====== Records for the task

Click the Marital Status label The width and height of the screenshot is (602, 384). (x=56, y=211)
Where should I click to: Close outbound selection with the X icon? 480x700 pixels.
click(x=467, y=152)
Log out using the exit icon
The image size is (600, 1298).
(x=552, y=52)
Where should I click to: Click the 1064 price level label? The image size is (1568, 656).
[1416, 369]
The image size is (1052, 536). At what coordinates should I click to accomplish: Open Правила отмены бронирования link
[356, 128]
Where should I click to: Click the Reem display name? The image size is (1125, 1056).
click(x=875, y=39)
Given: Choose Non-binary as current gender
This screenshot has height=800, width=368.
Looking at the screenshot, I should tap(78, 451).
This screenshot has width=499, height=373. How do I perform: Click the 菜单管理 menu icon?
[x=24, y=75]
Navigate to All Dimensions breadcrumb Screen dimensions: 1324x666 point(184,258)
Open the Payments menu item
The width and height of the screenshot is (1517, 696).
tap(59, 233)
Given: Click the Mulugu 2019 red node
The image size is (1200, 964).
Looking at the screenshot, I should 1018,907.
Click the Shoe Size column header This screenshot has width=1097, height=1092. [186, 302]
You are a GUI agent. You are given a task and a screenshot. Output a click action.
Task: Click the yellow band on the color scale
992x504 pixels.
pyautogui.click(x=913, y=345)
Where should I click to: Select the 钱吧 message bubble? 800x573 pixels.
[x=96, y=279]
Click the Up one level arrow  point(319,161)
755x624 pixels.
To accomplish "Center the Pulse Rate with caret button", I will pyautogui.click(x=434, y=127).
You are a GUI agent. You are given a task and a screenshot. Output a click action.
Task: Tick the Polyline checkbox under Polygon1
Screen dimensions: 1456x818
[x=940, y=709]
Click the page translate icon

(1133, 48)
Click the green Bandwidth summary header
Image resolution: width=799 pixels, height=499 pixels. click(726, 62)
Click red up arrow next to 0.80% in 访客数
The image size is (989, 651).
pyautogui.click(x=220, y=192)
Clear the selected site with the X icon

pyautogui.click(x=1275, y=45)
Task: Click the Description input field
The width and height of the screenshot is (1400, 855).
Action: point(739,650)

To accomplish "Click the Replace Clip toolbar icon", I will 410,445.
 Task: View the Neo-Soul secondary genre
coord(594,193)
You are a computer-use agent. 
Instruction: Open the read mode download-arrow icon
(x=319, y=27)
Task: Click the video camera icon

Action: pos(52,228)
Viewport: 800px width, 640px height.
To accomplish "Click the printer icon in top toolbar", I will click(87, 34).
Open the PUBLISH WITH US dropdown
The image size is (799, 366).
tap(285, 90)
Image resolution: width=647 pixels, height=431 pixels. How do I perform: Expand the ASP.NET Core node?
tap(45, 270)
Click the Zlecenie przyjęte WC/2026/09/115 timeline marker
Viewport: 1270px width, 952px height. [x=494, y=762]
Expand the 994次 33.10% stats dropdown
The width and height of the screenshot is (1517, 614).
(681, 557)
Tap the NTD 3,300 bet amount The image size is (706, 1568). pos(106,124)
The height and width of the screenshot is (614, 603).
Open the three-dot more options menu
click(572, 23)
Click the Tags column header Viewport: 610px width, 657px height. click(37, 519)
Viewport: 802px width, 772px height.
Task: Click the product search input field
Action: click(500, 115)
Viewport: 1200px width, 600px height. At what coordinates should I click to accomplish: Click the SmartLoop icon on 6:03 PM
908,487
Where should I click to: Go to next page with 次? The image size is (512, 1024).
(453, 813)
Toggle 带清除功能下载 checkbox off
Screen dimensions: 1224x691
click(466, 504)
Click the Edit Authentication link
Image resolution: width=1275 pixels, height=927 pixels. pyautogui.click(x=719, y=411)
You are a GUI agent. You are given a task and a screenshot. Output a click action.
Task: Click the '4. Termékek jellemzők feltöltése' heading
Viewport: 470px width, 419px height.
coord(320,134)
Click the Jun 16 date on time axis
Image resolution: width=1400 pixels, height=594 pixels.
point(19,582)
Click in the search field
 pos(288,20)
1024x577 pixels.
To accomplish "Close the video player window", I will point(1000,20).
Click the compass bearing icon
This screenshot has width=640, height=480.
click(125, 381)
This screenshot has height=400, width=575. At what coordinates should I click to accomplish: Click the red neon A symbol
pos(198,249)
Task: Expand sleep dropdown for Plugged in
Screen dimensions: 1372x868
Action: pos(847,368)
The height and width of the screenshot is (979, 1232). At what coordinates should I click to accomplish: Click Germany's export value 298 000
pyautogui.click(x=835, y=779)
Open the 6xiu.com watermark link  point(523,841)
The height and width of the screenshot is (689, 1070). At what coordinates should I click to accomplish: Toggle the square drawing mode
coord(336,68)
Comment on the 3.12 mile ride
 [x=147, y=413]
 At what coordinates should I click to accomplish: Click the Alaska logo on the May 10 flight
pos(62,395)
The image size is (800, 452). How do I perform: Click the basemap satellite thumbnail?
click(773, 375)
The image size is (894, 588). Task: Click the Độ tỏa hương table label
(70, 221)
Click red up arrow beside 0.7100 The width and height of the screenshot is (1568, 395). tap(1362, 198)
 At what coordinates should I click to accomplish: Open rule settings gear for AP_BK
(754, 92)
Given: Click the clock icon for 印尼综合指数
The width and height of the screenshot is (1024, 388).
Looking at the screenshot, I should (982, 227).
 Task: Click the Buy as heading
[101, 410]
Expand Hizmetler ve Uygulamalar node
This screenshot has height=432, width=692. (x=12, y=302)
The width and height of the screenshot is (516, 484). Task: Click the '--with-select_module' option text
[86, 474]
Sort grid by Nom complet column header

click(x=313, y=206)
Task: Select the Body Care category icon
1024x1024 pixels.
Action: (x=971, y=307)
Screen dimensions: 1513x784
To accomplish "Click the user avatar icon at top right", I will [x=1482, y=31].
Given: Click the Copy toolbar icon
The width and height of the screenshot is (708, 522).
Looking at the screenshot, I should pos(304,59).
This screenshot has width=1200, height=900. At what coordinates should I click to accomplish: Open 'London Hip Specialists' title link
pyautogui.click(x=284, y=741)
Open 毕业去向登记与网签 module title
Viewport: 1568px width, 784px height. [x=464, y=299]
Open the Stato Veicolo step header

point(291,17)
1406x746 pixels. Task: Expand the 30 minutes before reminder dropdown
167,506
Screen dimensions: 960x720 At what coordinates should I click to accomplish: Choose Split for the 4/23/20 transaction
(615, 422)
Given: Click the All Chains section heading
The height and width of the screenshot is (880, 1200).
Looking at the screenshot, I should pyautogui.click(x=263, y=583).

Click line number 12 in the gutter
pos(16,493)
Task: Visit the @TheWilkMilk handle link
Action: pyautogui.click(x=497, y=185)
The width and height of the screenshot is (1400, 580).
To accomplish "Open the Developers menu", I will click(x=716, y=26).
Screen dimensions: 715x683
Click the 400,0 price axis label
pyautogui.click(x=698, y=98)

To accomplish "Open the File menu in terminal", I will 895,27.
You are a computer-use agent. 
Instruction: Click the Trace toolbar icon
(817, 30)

============

- **Task details**
Every entry above must be returned word for word.

- **Answer section**
Click the Marital Status label The width and height of the screenshot is (602, 384). (x=56, y=211)
Where should I click to: Close outbound selection with the X icon? 480x700 pixels.
click(x=467, y=152)
Log out using the exit icon
The image size is (600, 1298).
(x=552, y=52)
Where should I click to: Click the 1064 price level label? The image size is (1568, 656).
[1416, 369]
The image size is (1052, 536). At what coordinates should I click to accomplish: Open Правила отмены бронирования link
[356, 128]
Where should I click to: Click the Reem display name? The image size is (1125, 1056).
click(x=875, y=39)
Given: Choose Non-binary as current gender
This screenshot has height=800, width=368.
Looking at the screenshot, I should tap(78, 451).
This screenshot has width=499, height=373. How do I perform: Click the 菜单管理 menu icon?
[x=24, y=75]
Navigate to All Dimensions breadcrumb Screen dimensions: 1324x666 point(184,258)
Open the Payments menu item
The width and height of the screenshot is (1517, 696).
tap(59, 233)
Given: Click the Mulugu 2019 red node
The image size is (1200, 964).
Looking at the screenshot, I should 1018,907.
Click the Shoe Size column header This screenshot has width=1097, height=1092. [186, 302]
You are a GUI agent. You are given a task and a screenshot. Output a click action.
Task: Click the yellow band on the color scale
992x504 pixels.
pyautogui.click(x=913, y=345)
Where should I click to: Select the 钱吧 message bubble? 800x573 pixels.
[x=96, y=279]
Click the Up one level arrow  point(319,161)
755x624 pixels.
To accomplish "Center the Pulse Rate with caret button", I will pyautogui.click(x=434, y=127).
You are a GUI agent. You are given a task and a screenshot. Output a click action.
Task: Tick the Polyline checkbox under Polygon1
Screen dimensions: 1456x818
[x=940, y=709]
Click the page translate icon

(1133, 48)
Click the green Bandwidth summary header
Image resolution: width=799 pixels, height=499 pixels. click(726, 62)
Click red up arrow next to 0.80% in 访客数
The image size is (989, 651).
pyautogui.click(x=220, y=192)
Clear the selected site with the X icon

pyautogui.click(x=1275, y=45)
Task: Click the Description input field
The width and height of the screenshot is (1400, 855).
Action: point(739,650)

To accomplish "Click the Replace Clip toolbar icon", I will 410,445.
 Task: View the Neo-Soul secondary genre
coord(594,193)
You are a computer-use agent. 
Instruction: Open the read mode download-arrow icon
(x=319, y=27)
Task: Click the video camera icon

Action: pos(52,228)
Viewport: 800px width, 640px height.
To accomplish "Click the printer icon in top toolbar", I will click(87, 34).
Open the PUBLISH WITH US dropdown
The image size is (799, 366).
tap(285, 90)
Image resolution: width=647 pixels, height=431 pixels. How do I perform: Expand the ASP.NET Core node?
tap(45, 270)
Click the Zlecenie przyjęte WC/2026/09/115 timeline marker
Viewport: 1270px width, 952px height. [x=494, y=762]
Expand the 994次 33.10% stats dropdown
The width and height of the screenshot is (1517, 614).
(681, 557)
Tap the NTD 3,300 bet amount The image size is (706, 1568). pos(106,124)
The height and width of the screenshot is (614, 603).
Open the three-dot more options menu
click(572, 23)
Click the Tags column header Viewport: 610px width, 657px height. click(37, 519)
Viewport: 802px width, 772px height.
Task: Click the product search input field
Action: click(500, 115)
Viewport: 1200px width, 600px height. At what coordinates should I click to accomplish: Click the SmartLoop icon on 6:03 PM
908,487
Where should I click to: Go to next page with 次? The image size is (512, 1024).
(453, 813)
Toggle 带清除功能下载 checkbox off
Screen dimensions: 1224x691
click(466, 504)
Click the Edit Authentication link
Image resolution: width=1275 pixels, height=927 pixels. pyautogui.click(x=719, y=411)
You are a GUI agent. You are given a task and a screenshot. Output a click action.
Task: Click the '4. Termékek jellemzők feltöltése' heading
Viewport: 470px width, 419px height.
coord(320,134)
Click the Jun 16 date on time axis
Image resolution: width=1400 pixels, height=594 pixels.
point(19,582)
Click in the search field
 pos(288,20)
1024x577 pixels.
To accomplish "Close the video player window", I will point(1000,20).
Click the compass bearing icon
This screenshot has width=640, height=480.
click(125, 381)
This screenshot has height=400, width=575. At what coordinates should I click to accomplish: Click the red neon A symbol
pos(198,249)
Task: Expand sleep dropdown for Plugged in
Screen dimensions: 1372x868
Action: pos(847,368)
The height and width of the screenshot is (979, 1232). At what coordinates should I click to accomplish: Click Germany's export value 298 000
pyautogui.click(x=835, y=779)
Open the 6xiu.com watermark link  point(523,841)
The height and width of the screenshot is (689, 1070). At what coordinates should I click to accomplish: Toggle the square drawing mode
coord(336,68)
Comment on the 3.12 mile ride
 [x=147, y=413]
 At what coordinates should I click to accomplish: Click the Alaska logo on the May 10 flight
pos(62,395)
The image size is (800, 452). How do I perform: Click the basemap satellite thumbnail?
click(773, 375)
The image size is (894, 588). Task: Click the Độ tỏa hương table label
(70, 221)
Click red up arrow beside 0.7100 The width and height of the screenshot is (1568, 395). tap(1362, 198)
 At what coordinates should I click to accomplish: Open rule settings gear for AP_BK
(754, 92)
Given: Click the clock icon for 印尼综合指数
The width and height of the screenshot is (1024, 388).
Looking at the screenshot, I should (982, 227).
 Task: Click the Buy as heading
[101, 410]
Expand Hizmetler ve Uygulamalar node
This screenshot has height=432, width=692. (x=12, y=302)
The width and height of the screenshot is (516, 484). Task: Click the '--with-select_module' option text
[86, 474]
Sort grid by Nom complet column header

click(x=313, y=206)
Task: Select the Body Care category icon
1024x1024 pixels.
Action: (x=971, y=307)
Screen dimensions: 1513x784
To accomplish "Click the user avatar icon at top right", I will [x=1482, y=31].
Given: Click the Copy toolbar icon
The width and height of the screenshot is (708, 522).
Looking at the screenshot, I should pos(304,59).
This screenshot has width=1200, height=900. At what coordinates should I click to accomplish: Open 'London Hip Specialists' title link
pyautogui.click(x=284, y=741)
Open 毕业去向登记与网签 module title
Viewport: 1568px width, 784px height. [x=464, y=299]
Open the Stato Veicolo step header

point(291,17)
1406x746 pixels. Task: Expand the 30 minutes before reminder dropdown
167,506
Screen dimensions: 960x720 At what coordinates should I click to accomplish: Choose Split for the 4/23/20 transaction
(615, 422)
Given: Click the All Chains section heading
The height and width of the screenshot is (880, 1200).
Looking at the screenshot, I should pyautogui.click(x=263, y=583).

Click line number 12 in the gutter
pos(16,493)
Task: Visit the @TheWilkMilk handle link
Action: pyautogui.click(x=497, y=185)
The width and height of the screenshot is (1400, 580).
To accomplish "Open the Developers menu", I will click(x=716, y=26).
Screen dimensions: 715x683
Click the 400,0 price axis label
pyautogui.click(x=698, y=98)

To accomplish "Open the File menu in terminal", I will 895,27.
You are a computer-use agent. 
Instruction: Click the Trace toolbar icon
(817, 30)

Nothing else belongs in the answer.